• WHAT TO PRODUCE: Arrange the lines of the records below as a numbered list, starting with the line that contains "Click the watermark logo in video corner" and going on through the end of the records, with blank lines left out.

• Collection entries:

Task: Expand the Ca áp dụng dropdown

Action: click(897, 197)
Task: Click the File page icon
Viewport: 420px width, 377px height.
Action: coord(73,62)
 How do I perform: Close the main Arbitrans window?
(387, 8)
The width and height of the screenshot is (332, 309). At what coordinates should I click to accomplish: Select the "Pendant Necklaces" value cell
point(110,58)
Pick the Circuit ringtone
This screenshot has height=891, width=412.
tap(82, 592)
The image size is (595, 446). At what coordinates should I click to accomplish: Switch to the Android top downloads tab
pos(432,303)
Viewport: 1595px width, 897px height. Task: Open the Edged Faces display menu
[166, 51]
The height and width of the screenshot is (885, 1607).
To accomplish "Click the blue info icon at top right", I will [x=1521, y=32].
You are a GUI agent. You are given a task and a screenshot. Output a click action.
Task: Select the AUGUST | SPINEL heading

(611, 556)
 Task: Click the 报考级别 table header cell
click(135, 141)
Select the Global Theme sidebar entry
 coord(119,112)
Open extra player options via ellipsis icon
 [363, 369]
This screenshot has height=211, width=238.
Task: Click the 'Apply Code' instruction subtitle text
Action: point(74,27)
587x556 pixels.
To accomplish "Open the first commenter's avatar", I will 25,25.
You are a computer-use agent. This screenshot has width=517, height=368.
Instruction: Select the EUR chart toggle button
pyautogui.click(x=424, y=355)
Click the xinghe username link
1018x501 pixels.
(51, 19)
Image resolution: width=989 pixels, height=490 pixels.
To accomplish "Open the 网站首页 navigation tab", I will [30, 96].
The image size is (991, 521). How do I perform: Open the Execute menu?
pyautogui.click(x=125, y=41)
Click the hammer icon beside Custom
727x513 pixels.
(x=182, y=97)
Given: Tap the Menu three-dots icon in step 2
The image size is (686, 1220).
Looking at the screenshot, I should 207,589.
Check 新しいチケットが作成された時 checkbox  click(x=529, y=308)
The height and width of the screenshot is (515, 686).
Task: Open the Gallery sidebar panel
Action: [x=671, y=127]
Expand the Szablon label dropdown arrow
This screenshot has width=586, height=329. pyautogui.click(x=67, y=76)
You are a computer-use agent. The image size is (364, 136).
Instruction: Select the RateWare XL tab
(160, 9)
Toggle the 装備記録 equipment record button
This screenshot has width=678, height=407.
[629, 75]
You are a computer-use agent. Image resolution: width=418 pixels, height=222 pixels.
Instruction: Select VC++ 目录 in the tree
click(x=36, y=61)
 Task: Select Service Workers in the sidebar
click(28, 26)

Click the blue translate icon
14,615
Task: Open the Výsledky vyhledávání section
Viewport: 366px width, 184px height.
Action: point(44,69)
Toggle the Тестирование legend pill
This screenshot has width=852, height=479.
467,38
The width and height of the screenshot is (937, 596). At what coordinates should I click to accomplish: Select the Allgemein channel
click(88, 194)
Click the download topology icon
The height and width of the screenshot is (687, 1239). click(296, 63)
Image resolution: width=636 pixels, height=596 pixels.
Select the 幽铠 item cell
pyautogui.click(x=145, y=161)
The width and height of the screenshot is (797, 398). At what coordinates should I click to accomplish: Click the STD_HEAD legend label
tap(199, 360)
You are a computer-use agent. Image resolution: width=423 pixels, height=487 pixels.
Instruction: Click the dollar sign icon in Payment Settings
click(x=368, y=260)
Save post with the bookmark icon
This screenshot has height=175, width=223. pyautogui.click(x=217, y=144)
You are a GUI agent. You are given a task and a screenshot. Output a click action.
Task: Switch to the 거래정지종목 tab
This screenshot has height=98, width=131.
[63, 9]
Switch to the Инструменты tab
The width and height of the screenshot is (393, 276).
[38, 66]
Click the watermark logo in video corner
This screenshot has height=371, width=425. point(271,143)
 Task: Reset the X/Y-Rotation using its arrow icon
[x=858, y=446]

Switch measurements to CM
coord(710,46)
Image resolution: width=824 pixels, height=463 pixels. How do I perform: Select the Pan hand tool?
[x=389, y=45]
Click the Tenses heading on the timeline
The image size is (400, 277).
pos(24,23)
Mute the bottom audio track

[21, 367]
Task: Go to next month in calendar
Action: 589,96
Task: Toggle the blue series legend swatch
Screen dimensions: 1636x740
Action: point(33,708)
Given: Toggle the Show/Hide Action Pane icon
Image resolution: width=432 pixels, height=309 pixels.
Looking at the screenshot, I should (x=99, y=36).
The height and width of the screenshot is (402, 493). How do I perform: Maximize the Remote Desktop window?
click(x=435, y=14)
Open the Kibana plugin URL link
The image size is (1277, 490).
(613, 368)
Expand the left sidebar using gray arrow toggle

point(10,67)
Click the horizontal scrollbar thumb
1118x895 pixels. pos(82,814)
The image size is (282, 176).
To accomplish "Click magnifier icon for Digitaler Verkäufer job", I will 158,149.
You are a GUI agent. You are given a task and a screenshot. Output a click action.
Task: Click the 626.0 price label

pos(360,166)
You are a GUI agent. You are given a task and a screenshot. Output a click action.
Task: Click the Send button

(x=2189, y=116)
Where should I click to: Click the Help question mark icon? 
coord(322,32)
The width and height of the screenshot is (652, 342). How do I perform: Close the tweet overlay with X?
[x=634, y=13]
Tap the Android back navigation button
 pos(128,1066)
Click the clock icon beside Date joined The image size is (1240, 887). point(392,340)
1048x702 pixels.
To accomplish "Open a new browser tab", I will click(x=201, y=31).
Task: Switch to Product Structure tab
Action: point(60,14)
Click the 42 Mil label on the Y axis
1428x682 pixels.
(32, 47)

• WRITTEN ANSWER:
1. Click the watermark logo in video corner
2. This screenshot has height=371, width=425. point(271,143)
3.  Task: Reset the X/Y-Rotation using its arrow icon
4. [x=858, y=446]
5. Switch measurements to CM
6. coord(710,46)
7. Image resolution: width=824 pixels, height=463 pixels. How do I perform: Select the Pan hand tool?
8. [x=389, y=45]
9. Click the Tenses heading on the timeline
10. The image size is (400, 277).
11. pos(24,23)
12. Mute the bottom audio track
13. [21, 367]
14. Task: Go to next month in calendar
15. Action: 589,96
16. Task: Toggle the blue series legend swatch
17. Screen dimensions: 1636x740
18. Action: point(33,708)
19. Given: Toggle the Show/Hide Action Pane icon
20. Image resolution: width=432 pixels, height=309 pixels.
21. Looking at the screenshot, I should (x=99, y=36).
22. The height and width of the screenshot is (402, 493). How do I perform: Maximize the Remote Desktop window?
23. click(x=435, y=14)
24. Open the Kibana plugin URL link
25. The image size is (1277, 490).
26. (613, 368)
27. Expand the left sidebar using gray arrow toggle
28. point(10,67)
29. Click the horizontal scrollbar thumb
30. 1118x895 pixels. pos(82,814)
31. The image size is (282, 176).
32. To accomplish "Click magnifier icon for Digitaler Verkäufer job", I will 158,149.
33. You are a GUI agent. You are given a task and a screenshot. Output a click action.
34. Task: Click the 626.0 price label
35. pos(360,166)
36. You are a GUI agent. You are given a task and a screenshot. Output a click action.
37. Task: Click the Send button
38. (x=2189, y=116)
39. Where should I click to: Click the Help question mark icon? 
40. coord(322,32)
41. The width and height of the screenshot is (652, 342). How do I perform: Close the tweet overlay with X?
42. [x=634, y=13]
43. Tap the Android back navigation button
44.  pos(128,1066)
45. Click the clock icon beside Date joined The image size is (1240, 887). point(392,340)
46. 1048x702 pixels.
47. To accomplish "Open a new browser tab", I will click(x=201, y=31).
48. Task: Switch to Product Structure tab
49. Action: point(60,14)
50. Click the 42 Mil label on the Y axis
51. 1428x682 pixels.
52. (32, 47)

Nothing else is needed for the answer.